**GOAL OF THE EXERCISE:**
Starting with the first line, output the data exactly, through to the last line.

**Saved entries:**
---+---
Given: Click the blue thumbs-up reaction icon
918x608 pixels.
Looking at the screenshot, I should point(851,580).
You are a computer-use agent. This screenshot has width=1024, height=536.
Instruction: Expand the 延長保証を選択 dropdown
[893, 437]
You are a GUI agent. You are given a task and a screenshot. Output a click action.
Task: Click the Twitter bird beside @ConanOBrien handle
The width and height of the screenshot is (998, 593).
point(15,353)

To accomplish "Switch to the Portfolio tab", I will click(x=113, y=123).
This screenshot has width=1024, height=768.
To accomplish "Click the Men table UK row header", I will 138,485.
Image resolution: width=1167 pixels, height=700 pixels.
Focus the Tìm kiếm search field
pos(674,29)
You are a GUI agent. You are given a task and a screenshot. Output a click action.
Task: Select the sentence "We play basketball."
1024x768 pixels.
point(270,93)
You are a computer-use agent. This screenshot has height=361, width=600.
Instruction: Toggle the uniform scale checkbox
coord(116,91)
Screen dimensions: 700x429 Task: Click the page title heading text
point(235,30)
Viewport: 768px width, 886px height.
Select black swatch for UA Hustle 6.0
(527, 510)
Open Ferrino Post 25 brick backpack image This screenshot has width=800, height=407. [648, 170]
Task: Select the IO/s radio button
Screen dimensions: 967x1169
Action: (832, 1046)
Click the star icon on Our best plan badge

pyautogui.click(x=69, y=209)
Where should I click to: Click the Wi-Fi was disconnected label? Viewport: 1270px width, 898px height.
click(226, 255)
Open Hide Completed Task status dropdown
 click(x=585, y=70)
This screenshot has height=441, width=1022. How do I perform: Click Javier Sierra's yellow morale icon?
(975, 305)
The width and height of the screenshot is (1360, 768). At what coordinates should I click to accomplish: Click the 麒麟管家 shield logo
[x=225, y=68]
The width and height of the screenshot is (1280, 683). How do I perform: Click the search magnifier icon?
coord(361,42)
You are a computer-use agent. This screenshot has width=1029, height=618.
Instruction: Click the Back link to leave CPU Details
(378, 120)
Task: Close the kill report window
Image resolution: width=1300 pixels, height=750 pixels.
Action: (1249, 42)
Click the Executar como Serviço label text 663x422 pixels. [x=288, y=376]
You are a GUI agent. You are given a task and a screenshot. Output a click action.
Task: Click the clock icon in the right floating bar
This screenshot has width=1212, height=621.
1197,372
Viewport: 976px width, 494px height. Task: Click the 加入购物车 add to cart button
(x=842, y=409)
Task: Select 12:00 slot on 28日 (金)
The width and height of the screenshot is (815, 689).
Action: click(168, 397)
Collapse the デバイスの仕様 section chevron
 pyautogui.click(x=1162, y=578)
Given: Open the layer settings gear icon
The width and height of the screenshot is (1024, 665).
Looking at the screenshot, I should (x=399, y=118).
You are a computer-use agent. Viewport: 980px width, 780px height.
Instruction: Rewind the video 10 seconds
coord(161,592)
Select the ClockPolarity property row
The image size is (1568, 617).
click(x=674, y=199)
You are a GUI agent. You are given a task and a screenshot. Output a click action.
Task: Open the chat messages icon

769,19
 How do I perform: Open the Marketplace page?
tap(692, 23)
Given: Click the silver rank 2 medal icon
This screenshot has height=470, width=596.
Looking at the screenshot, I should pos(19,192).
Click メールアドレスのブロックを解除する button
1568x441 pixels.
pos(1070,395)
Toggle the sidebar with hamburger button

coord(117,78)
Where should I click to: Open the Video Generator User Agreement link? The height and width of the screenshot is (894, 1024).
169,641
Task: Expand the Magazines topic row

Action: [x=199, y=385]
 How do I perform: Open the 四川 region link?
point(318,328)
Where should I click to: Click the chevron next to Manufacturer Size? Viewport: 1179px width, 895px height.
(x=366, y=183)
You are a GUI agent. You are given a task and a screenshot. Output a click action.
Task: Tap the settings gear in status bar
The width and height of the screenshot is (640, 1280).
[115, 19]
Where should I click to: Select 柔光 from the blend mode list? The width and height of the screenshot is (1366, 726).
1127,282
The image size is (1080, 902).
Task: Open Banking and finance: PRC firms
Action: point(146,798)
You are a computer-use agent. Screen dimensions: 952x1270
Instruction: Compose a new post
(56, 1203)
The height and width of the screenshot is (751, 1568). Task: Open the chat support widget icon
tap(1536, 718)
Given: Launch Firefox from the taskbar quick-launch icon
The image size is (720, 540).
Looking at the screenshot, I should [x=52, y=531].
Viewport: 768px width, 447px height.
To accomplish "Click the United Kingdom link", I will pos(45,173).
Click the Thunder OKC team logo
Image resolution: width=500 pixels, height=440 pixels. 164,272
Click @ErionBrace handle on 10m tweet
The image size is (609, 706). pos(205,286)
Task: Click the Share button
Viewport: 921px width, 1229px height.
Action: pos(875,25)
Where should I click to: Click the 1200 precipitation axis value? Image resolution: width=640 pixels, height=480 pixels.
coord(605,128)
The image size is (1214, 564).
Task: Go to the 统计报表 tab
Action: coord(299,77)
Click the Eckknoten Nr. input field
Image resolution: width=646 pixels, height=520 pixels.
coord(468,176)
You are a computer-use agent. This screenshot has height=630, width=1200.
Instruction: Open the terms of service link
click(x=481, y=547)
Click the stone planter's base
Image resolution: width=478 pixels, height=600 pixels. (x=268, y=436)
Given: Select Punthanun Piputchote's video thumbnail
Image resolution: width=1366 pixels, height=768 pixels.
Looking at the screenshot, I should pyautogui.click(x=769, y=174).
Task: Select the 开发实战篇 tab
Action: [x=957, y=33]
---+---
**WRITTEN RESPONSE:**
Given: Click the blue thumbs-up reaction icon
918x608 pixels.
Looking at the screenshot, I should point(851,580).
You are a computer-use agent. This screenshot has width=1024, height=536.
Instruction: Expand the 延長保証を選択 dropdown
[893, 437]
You are a GUI agent. You are given a task and a screenshot. Output a click action.
Task: Click the Twitter bird beside @ConanOBrien handle
The width and height of the screenshot is (998, 593).
point(15,353)

To accomplish "Switch to the Portfolio tab", I will click(x=113, y=123).
This screenshot has width=1024, height=768.
To accomplish "Click the Men table UK row header", I will 138,485.
Image resolution: width=1167 pixels, height=700 pixels.
Focus the Tìm kiếm search field
pos(674,29)
You are a GUI agent. You are given a task and a screenshot. Output a click action.
Task: Select the sentence "We play basketball."
1024x768 pixels.
point(270,93)
You are a computer-use agent. This screenshot has height=361, width=600.
Instruction: Toggle the uniform scale checkbox
coord(116,91)
Screen dimensions: 700x429 Task: Click the page title heading text
point(235,30)
Viewport: 768px width, 886px height.
Select black swatch for UA Hustle 6.0
(527, 510)
Open Ferrino Post 25 brick backpack image This screenshot has width=800, height=407. [648, 170]
Task: Select the IO/s radio button
Screen dimensions: 967x1169
Action: (832, 1046)
Click the star icon on Our best plan badge

pyautogui.click(x=69, y=209)
Where should I click to: Click the Wi-Fi was disconnected label? Viewport: 1270px width, 898px height.
click(226, 255)
Open Hide Completed Task status dropdown
 click(x=585, y=70)
This screenshot has height=441, width=1022. How do I perform: Click Javier Sierra's yellow morale icon?
(975, 305)
The width and height of the screenshot is (1360, 768). At what coordinates should I click to accomplish: Click the 麒麟管家 shield logo
[x=225, y=68]
The width and height of the screenshot is (1280, 683). How do I perform: Click the search magnifier icon?
coord(361,42)
You are a computer-use agent. This screenshot has width=1029, height=618.
Instruction: Click the Back link to leave CPU Details
(378, 120)
Task: Close the kill report window
Image resolution: width=1300 pixels, height=750 pixels.
Action: (1249, 42)
Click the Executar como Serviço label text 663x422 pixels. [x=288, y=376]
You are a GUI agent. You are given a task and a screenshot. Output a click action.
Task: Click the clock icon in the right floating bar
This screenshot has width=1212, height=621.
1197,372
Viewport: 976px width, 494px height. Task: Click the 加入购物车 add to cart button
(x=842, y=409)
Task: Select 12:00 slot on 28日 (金)
The width and height of the screenshot is (815, 689).
Action: click(168, 397)
Collapse the デバイスの仕様 section chevron
 pyautogui.click(x=1162, y=578)
Given: Open the layer settings gear icon
The width and height of the screenshot is (1024, 665).
Looking at the screenshot, I should (x=399, y=118).
You are a computer-use agent. Viewport: 980px width, 780px height.
Instruction: Rewind the video 10 seconds
coord(161,592)
Select the ClockPolarity property row
The image size is (1568, 617).
click(x=674, y=199)
You are a GUI agent. You are given a task and a screenshot. Output a click action.
Task: Open the chat messages icon

769,19
 How do I perform: Open the Marketplace page?
tap(692, 23)
Given: Click the silver rank 2 medal icon
This screenshot has height=470, width=596.
Looking at the screenshot, I should pos(19,192).
Click メールアドレスのブロックを解除する button
1568x441 pixels.
pos(1070,395)
Toggle the sidebar with hamburger button

coord(117,78)
Where should I click to: Open the Video Generator User Agreement link? The height and width of the screenshot is (894, 1024).
169,641
Task: Expand the Magazines topic row

Action: [x=199, y=385]
 How do I perform: Open the 四川 region link?
point(318,328)
Where should I click to: Click the chevron next to Manufacturer Size? Viewport: 1179px width, 895px height.
(x=366, y=183)
You are a GUI agent. You are given a task and a screenshot. Output a click action.
Task: Tap the settings gear in status bar
The width and height of the screenshot is (640, 1280).
[115, 19]
Where should I click to: Select 柔光 from the blend mode list? The width and height of the screenshot is (1366, 726).
1127,282
The image size is (1080, 902).
Task: Open Banking and finance: PRC firms
Action: point(146,798)
You are a computer-use agent. Screen dimensions: 952x1270
Instruction: Compose a new post
(56, 1203)
The height and width of the screenshot is (751, 1568). Task: Open the chat support widget icon
tap(1536, 718)
Given: Launch Firefox from the taskbar quick-launch icon
The image size is (720, 540).
Looking at the screenshot, I should [x=52, y=531].
Viewport: 768px width, 447px height.
To accomplish "Click the United Kingdom link", I will pos(45,173).
Click the Thunder OKC team logo
Image resolution: width=500 pixels, height=440 pixels. 164,272
Click @ErionBrace handle on 10m tweet
The image size is (609, 706). pos(205,286)
Task: Click the Share button
Viewport: 921px width, 1229px height.
Action: pos(875,25)
Where should I click to: Click the 1200 precipitation axis value? Image resolution: width=640 pixels, height=480 pixels.
coord(605,128)
The image size is (1214, 564).
Task: Go to the 统计报表 tab
Action: coord(299,77)
Click the Eckknoten Nr. input field
Image resolution: width=646 pixels, height=520 pixels.
coord(468,176)
You are a computer-use agent. This screenshot has height=630, width=1200.
Instruction: Open the terms of service link
click(x=481, y=547)
Click the stone planter's base
Image resolution: width=478 pixels, height=600 pixels. (x=268, y=436)
Given: Select Punthanun Piputchote's video thumbnail
Image resolution: width=1366 pixels, height=768 pixels.
Looking at the screenshot, I should pyautogui.click(x=769, y=174).
Task: Select the 开发实战篇 tab
Action: [x=957, y=33]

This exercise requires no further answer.